[Collected data entries]
..........
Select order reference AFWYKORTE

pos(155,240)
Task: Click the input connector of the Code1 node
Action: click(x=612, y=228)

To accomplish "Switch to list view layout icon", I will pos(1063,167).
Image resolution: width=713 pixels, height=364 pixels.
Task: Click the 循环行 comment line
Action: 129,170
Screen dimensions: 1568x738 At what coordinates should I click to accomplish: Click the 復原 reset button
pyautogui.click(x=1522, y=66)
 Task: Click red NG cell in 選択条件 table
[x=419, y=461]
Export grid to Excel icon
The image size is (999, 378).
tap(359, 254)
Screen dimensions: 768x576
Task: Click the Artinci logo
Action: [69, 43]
..........
## Your assignment:
Only these are to be transcribed: the line with "Export grid to Excel icon" and every line after it through the last line of the entries, each exactly.

## Expected answer:
Export grid to Excel icon
The image size is (999, 378).
tap(359, 254)
Screen dimensions: 768x576
Task: Click the Artinci logo
Action: [69, 43]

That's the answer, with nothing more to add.